After graduation, he worked as a road deputy for two years, then left the sheriff’s office and later, took a part-time job with the Bowling Green Police Department while also working part time for Ag Services. Then in 2004, he was deployed to Iraq for seven months, serving with the United States Naval Construction Battalions, better known as the “Seabees.” When he returned home, he went back to the Bowling Green PD as a fulltime officer. Over the next four years, he was deployed for another seven-month period during the winter of 2007-2008 with the military and was promoted to sergeant with the police department. He held that position until he was elected sheriff of Pike County in 2008.
Sheriff Korte said he ran for office because he felt the community was ready for change and he was the one who could provide it.
“The former sheriff did a good job but he had been there 20 years. I had new ideas and felt my experience in leadership positions in both law enforcement and the military would allow me to do a good job. I guess the community agreed because I was elected,” he said, adding that although he wasn’t met with any big surprises in his new position, he was expecting to get out of the office more. “I found that running the sheriff’s office is really like running a business. You have to manage the different departments, anticipate changes, oversee human resources, keep watch over the jail and operate within your budget. Most people don’t realize that as sheriff, you alone are responsible for how your entire office runs. It’s not like a municipal department where the mayor, city administrator and board make a lot of the decisions.”
One of his goals was to take a more proactive stance on criminal investigations and narcotics and another was to add staff to provide more service to the citizens.
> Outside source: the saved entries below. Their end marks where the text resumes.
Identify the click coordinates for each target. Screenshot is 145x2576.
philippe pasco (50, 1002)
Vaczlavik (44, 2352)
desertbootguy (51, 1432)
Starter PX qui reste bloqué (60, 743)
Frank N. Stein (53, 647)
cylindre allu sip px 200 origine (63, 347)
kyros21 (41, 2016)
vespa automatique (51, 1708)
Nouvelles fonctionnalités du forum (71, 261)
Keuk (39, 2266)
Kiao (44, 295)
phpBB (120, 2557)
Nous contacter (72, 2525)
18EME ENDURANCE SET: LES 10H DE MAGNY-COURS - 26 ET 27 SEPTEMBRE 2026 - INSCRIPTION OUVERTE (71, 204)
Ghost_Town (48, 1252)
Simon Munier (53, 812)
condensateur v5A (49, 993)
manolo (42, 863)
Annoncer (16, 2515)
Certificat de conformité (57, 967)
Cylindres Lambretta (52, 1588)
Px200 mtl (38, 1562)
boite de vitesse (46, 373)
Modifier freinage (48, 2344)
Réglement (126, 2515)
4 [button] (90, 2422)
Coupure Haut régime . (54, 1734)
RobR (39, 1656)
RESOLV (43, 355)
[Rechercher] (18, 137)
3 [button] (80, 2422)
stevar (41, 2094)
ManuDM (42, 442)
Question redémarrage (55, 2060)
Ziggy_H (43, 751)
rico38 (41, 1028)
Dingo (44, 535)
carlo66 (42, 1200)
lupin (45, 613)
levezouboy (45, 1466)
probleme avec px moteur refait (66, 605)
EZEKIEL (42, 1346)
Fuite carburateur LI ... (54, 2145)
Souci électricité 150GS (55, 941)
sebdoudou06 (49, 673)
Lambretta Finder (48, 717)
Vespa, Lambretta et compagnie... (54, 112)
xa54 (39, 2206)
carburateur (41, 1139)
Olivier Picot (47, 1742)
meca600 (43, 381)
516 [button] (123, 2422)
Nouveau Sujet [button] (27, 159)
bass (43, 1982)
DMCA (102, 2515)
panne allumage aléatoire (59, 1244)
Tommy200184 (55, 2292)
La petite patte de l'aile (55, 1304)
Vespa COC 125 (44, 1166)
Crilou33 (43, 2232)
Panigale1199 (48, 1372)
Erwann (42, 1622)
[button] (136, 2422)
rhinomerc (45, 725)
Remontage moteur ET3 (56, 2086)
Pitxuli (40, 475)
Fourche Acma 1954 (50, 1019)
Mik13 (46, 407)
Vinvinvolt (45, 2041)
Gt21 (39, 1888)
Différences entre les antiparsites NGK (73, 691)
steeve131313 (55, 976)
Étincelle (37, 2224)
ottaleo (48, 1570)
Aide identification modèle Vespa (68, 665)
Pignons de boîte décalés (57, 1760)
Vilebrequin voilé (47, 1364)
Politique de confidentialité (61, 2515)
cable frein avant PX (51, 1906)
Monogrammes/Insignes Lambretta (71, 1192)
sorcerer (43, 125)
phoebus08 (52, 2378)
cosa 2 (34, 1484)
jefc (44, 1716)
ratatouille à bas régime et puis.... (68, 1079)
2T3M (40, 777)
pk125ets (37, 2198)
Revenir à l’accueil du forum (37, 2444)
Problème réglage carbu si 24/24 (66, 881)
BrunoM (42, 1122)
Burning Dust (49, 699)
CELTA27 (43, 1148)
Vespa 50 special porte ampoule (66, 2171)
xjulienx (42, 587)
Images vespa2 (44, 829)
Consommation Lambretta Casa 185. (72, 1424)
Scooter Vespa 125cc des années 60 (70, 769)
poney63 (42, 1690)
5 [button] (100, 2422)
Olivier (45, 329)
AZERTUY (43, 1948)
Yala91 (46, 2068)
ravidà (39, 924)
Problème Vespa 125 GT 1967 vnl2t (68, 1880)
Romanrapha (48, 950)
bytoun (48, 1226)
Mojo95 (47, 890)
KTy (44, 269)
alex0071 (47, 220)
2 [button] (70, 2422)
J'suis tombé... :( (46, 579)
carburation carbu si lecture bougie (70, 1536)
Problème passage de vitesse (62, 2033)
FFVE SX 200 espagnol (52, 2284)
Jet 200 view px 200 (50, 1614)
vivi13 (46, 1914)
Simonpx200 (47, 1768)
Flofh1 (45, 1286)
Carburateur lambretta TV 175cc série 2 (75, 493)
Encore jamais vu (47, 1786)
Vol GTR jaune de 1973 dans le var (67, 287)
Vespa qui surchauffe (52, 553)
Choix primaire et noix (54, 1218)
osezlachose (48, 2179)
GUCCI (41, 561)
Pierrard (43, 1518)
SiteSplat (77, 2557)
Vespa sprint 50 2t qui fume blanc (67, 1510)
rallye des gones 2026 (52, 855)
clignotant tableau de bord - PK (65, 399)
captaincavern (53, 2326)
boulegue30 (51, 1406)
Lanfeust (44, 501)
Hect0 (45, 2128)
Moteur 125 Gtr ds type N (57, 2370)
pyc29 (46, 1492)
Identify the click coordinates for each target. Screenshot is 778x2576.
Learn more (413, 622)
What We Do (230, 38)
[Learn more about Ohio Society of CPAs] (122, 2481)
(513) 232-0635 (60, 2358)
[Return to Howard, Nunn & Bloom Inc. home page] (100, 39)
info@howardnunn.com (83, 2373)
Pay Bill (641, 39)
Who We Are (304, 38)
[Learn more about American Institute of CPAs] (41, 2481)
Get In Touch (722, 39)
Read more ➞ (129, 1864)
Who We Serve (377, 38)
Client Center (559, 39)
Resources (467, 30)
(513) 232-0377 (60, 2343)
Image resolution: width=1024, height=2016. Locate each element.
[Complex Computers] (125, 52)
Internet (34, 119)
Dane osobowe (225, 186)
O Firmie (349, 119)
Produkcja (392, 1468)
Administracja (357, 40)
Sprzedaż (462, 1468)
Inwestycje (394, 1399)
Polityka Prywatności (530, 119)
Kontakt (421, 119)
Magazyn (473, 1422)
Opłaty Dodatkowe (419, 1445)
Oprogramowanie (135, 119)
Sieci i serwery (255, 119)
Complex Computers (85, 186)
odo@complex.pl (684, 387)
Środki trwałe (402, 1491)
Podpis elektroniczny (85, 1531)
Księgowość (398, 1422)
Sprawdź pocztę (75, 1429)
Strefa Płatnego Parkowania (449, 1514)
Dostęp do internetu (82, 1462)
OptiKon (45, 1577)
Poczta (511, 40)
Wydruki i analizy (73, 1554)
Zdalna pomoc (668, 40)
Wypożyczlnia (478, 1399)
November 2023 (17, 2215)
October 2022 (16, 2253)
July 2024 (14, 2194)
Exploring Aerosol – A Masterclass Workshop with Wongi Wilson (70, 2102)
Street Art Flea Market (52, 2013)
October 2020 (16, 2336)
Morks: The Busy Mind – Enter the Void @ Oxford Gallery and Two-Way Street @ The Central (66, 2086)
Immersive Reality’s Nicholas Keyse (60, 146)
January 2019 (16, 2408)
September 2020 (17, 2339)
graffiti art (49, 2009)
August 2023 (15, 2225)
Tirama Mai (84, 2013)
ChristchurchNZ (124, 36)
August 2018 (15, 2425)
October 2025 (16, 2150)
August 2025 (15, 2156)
He accomplished both soon after taking office. He also undertook a small and inexpensive remodeling project that added 16 more bunks in the jail, taking them from 34 to 50 beds, “And we manage to keep them full most of the time!”
During his first year in office, Sheriff Korte also completed the former sheriff’s plan to update technology by bringing in a new server-based CAD RMS/JMS (records management system and jail management system).
Since that time, he’s focused on increasing their presence in the community. As part of that plan, this year they partnered with Bowling Green R-I School District to provide a fulltime school resource officer. The sheriff said he’s hoping to eventually bring the program to all schools in Pike County.
He said he also plans to continue working at solving past crimes to get restitution for victims, and to continue their proactive stance against illegal narcotics to curtail new crimes.
“We’re members of the East Central Drug Task Force and work very closely with them but we also have our own drug investigators. That pays off in more ways than one because the people involved in illegal drugs are also the ones out there stealing. Proactively investigating illegal drug activity has helped us solve a majority of our reported property crimes,” he said.
Sheriff Korte and his wife Angi have seven children, many of whom like to play sports, so when he’s not serving his community from behind the desk, he’s serving on the field or court as a softball, football, soccer or basketball coach, as a member of the VFW and as an active member of his church.
“I do what I can for my community. That’s what initially led me to this career and I plan to continue because that’s just who I am,” he said.